Daily Digest

Debt & Equity Finance

Capital Markets | 2024 Multifamily Outlook

June 27, 2024

The U.S. multifamily market has faced pressure in recent quarters. Occupancies have slipped due to a rise in development, resulting in the highest levels of completion in decades. As a result, vacancies have shifted more rapidly in demographic hotspots in the Southeast and Southwest, which have seen higher supply levels than Midwest and Northeast markets. Rising operating expenses have crimped NOI, and owners are battling higher financing costs. However, occupancies are at or near their low point, with forecasts showing improvement in the quarters ahead. High home prices and owners locked into low mortgage rates will keep renters in place.

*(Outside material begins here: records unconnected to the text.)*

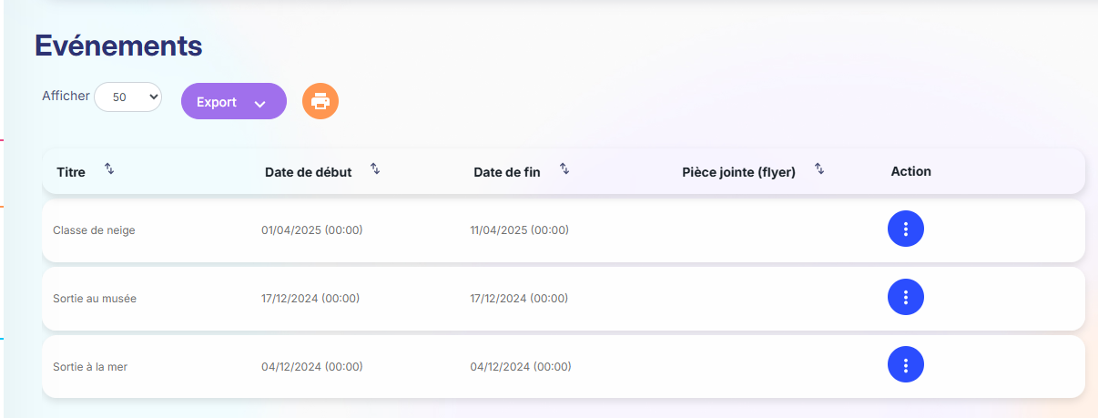Select the Classe de neige row title
This screenshot has height=418, width=1098.
tap(94, 229)
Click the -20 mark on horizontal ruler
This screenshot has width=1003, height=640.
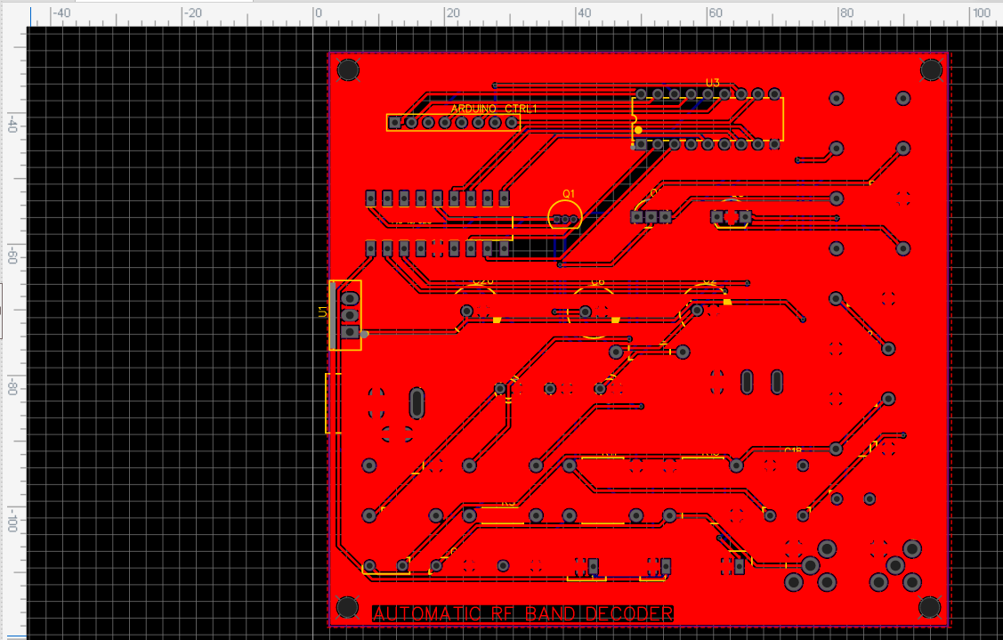[191, 13]
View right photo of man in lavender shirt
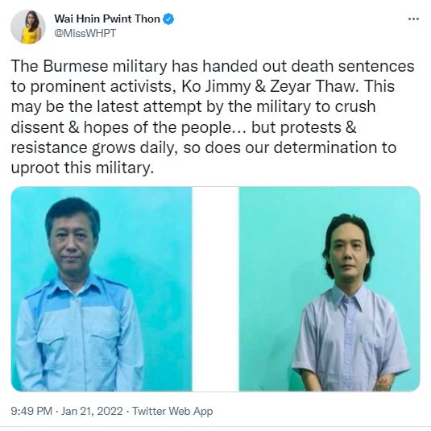The image size is (431, 431). click(329, 288)
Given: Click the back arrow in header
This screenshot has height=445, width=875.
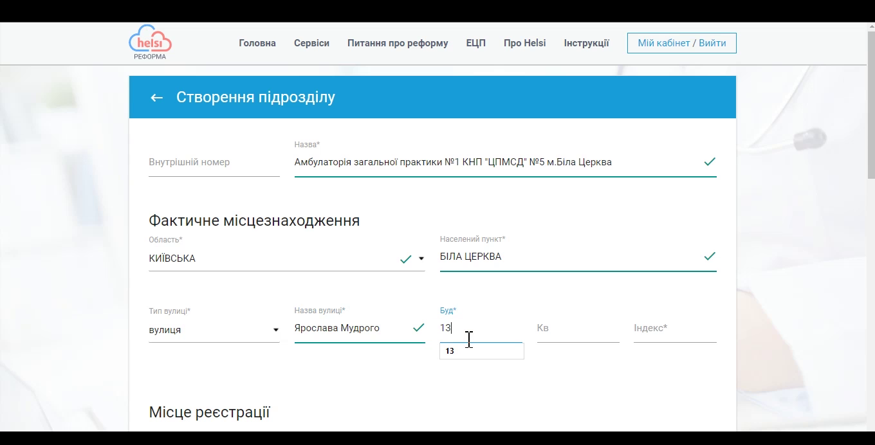Looking at the screenshot, I should 156,98.

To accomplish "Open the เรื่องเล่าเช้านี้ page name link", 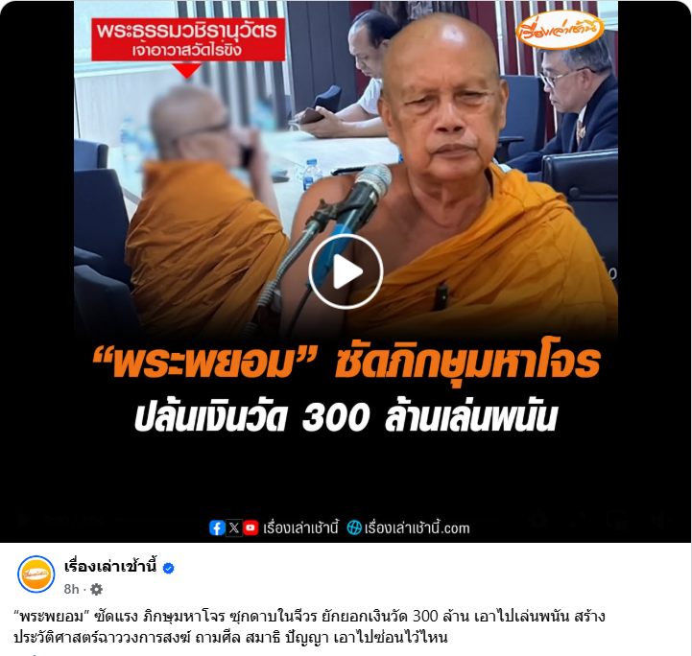I will tap(110, 567).
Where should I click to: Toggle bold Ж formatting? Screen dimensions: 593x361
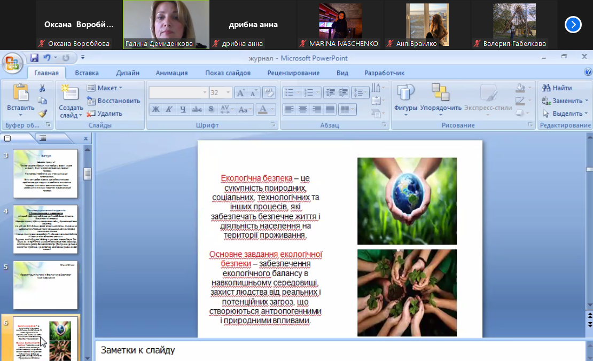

Supply-Side Pressure is Easing

Multifamily deliveries have been heavy, averaging 153,000 units per quarter over the last year through Q1. Supply has peaked, as the number of units under construction has dipped below one million for the first time since 2022 Q2. Construction starts have slowed due to higher financing costs, allowing the market to recalibrate, especially in the Southeast and Southwest, where development has been
substantial.

Management Matters

Today’s market conditions have highlighted the distinction between those with strong property management and those without it. Managers with experience in various economic cycles can effectively navigate the wave of development and the pressure on opex while still managing occupancy. This doesn’t mean occupancies haven’t fallen in the largest portfolios, but it is not uncommon for investors with short-term hold horizons to face challenges today. These groups now find themselves having to manage properties, which was not part of their initial investment strategy. In some cases, occupancies are falling more rapidly than the market overall, construction has taken longer than anticipated for renovations, and costs are higher. This situation has led to numerous current and potential failed deals, offering intriguing buying opportunities in the quarters ahead.

Sales Remain Limited

Investment sales volume is still trying to find an equilibrium. Multifamily remains the most heavily traded of all asset classes, so liquidity remains, though it is impaired. Given the rise in borrowing costs, investors are clamoring for assets with lower financing rates. Properties with such characteristics have been met with deep bid sheets and strong pricing. It is not uncommon for pricing to outperform expectations.